Creating an Endurance Training Progression for a Dog
Dogs are natural endurance athletes. Their bodies contain significant proportions of slow twitch muscle fibers and thus, they are able to engage in long duration physical activities. However, like with humans, dogs need to gradually build up their endurance training so that they can safely and effectively build endurance capability over time.
The most basic methods to progress a dog’s endurance training program is to gradually increase either the duration (or distance), or the intensity of the endurance exercises.
Add duration and distance gradually. Because dogs appear to have boundless energy and are willing to do whatever you ask, it is tempting to assume that they can handle large amounts of exercise without proper training. However, dogs need to build up their endurance over time just like humans.

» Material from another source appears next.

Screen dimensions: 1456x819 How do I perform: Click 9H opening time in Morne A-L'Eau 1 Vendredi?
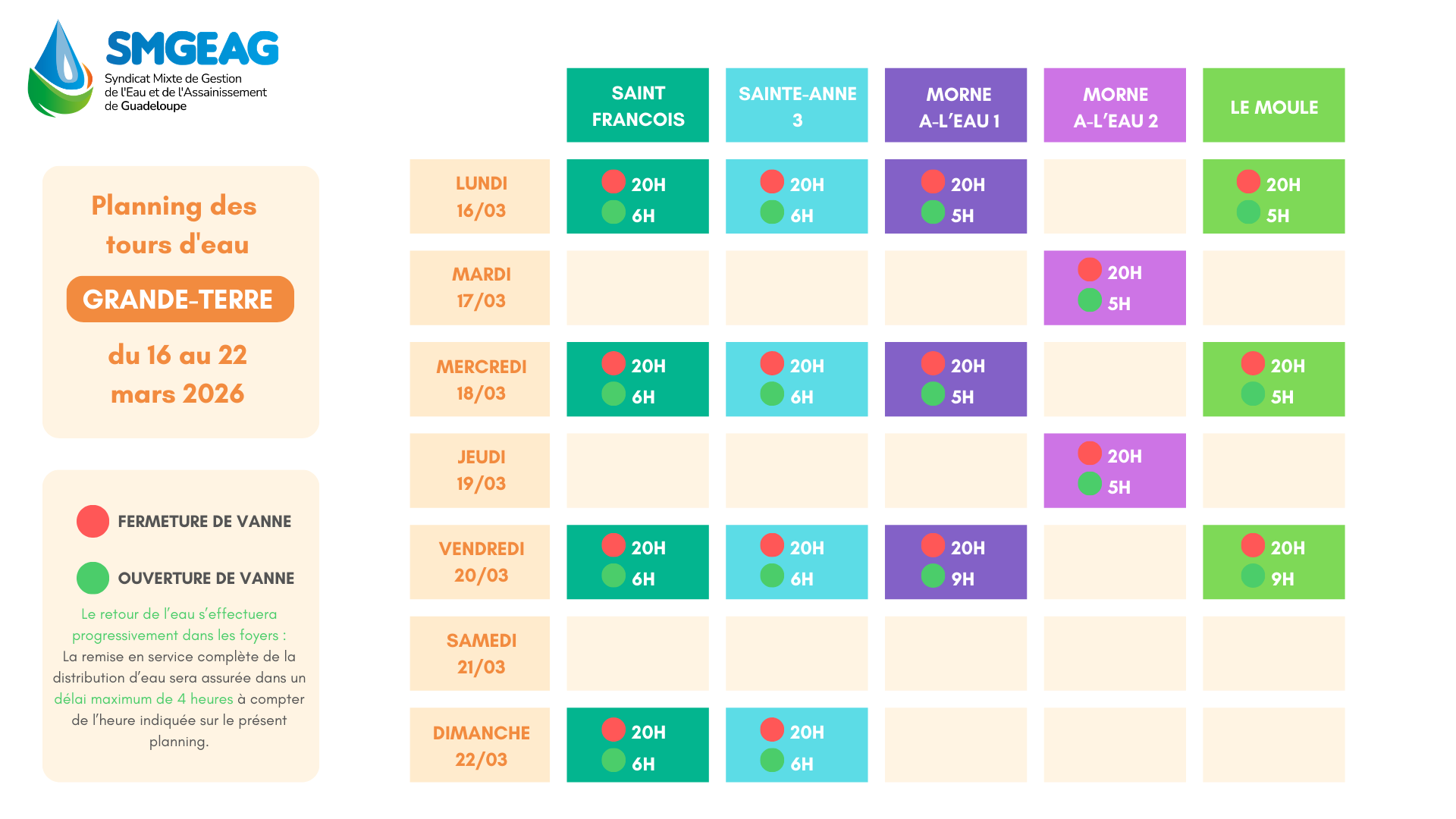[962, 579]
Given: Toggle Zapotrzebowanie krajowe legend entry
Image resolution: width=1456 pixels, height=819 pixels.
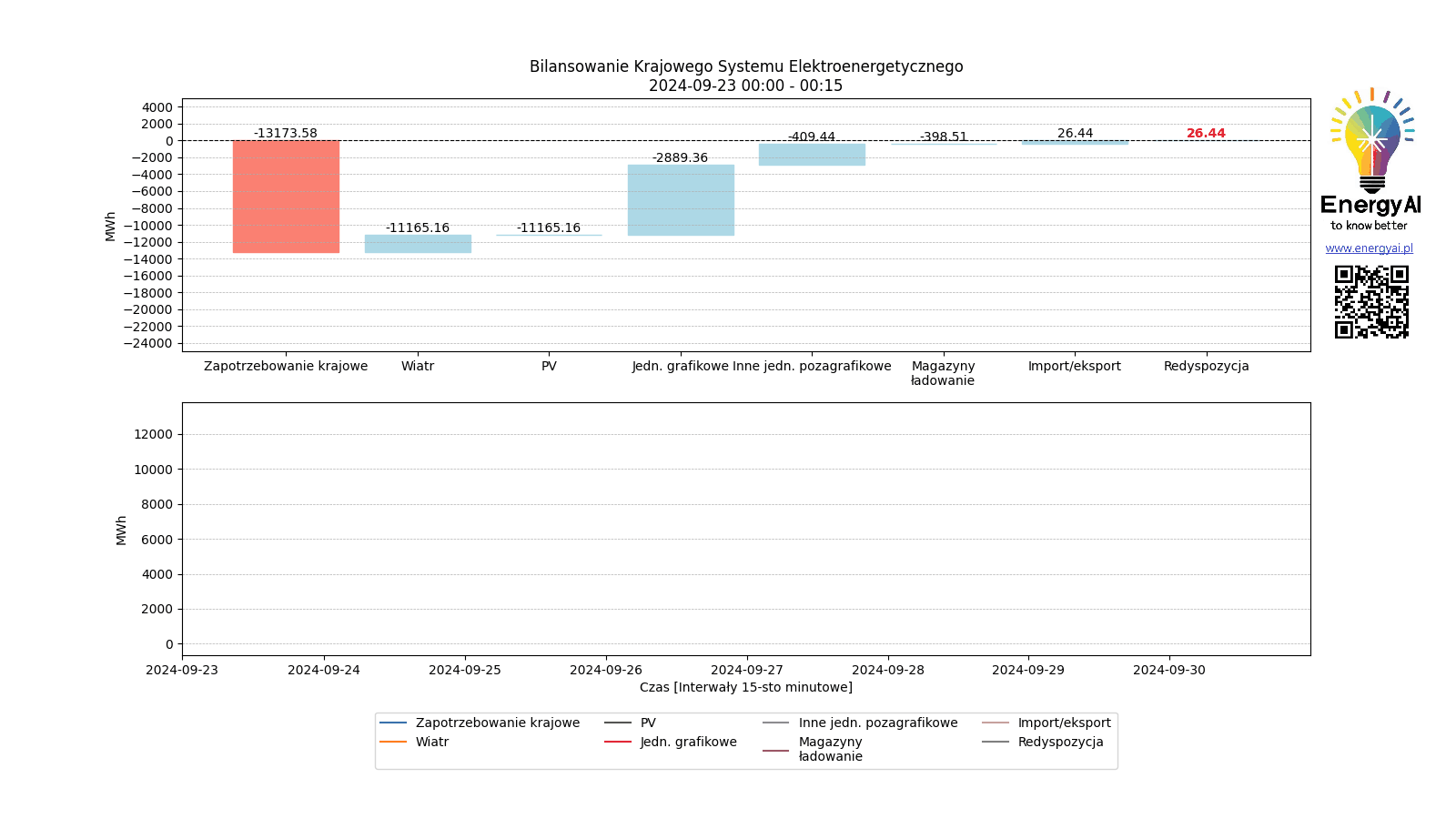Looking at the screenshot, I should click(x=497, y=723).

Begin a dog’s training by starting out with 5-10 minutes of low intensity exercise a day and add no more than 20% more total exercise time each week. For example, if for the first week a dog is exercised for 10 minutes a day, 3 times per week, then the second week would allow for an extra 5-6 minutes of exercise, or 12 minutes per day, three times for the week. Continue to add duration each week until you reach an appropriate amount of endurance training.
For those that measure distance instead of duration, stick with the 20% rule. Add no more than 20% additional total weekly distance each week during the endurance build up.

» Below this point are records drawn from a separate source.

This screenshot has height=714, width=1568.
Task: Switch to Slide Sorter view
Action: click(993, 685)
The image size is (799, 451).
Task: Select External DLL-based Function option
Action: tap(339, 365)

Here’s an older video of Jack & Maggie running with me. Maggie, you can see keeps her own pace. We built up slowly to the point where she was able to run with us.

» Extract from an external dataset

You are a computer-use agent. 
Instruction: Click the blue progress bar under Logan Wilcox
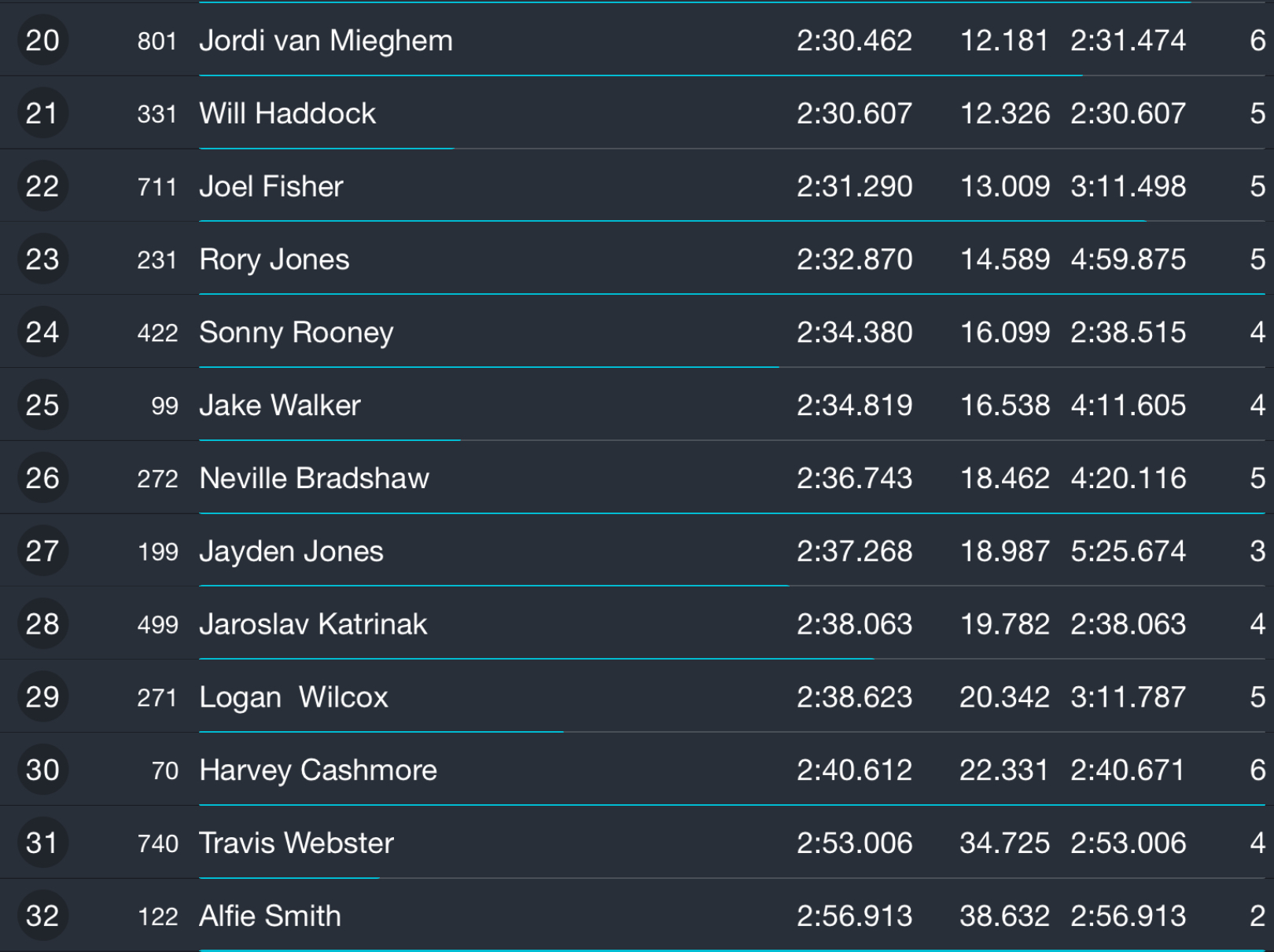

Add intensity gradually. Like with duration or distance, increases in intensity should also be introduced gradually. Some examples of how to increase endurance intensity include moving faster (i.e. running more and walking less) or by adding resistance via a weighted vest.
For beginners, one way to add intensity is to introduce run/walk intervals into the walk. Start with 2/3 walk and 1/3 run intervals. This means, for example, that you walk your dog for 40 seconds and run for 20 seconds, and then repeat for the duration of the exercise session. Each week, add 10 seconds to the running interval and subtract 10 seconds from the walking interval. In a few weeks, the dog will be able to handle the entire distance at a run. Hopefully, you will as well.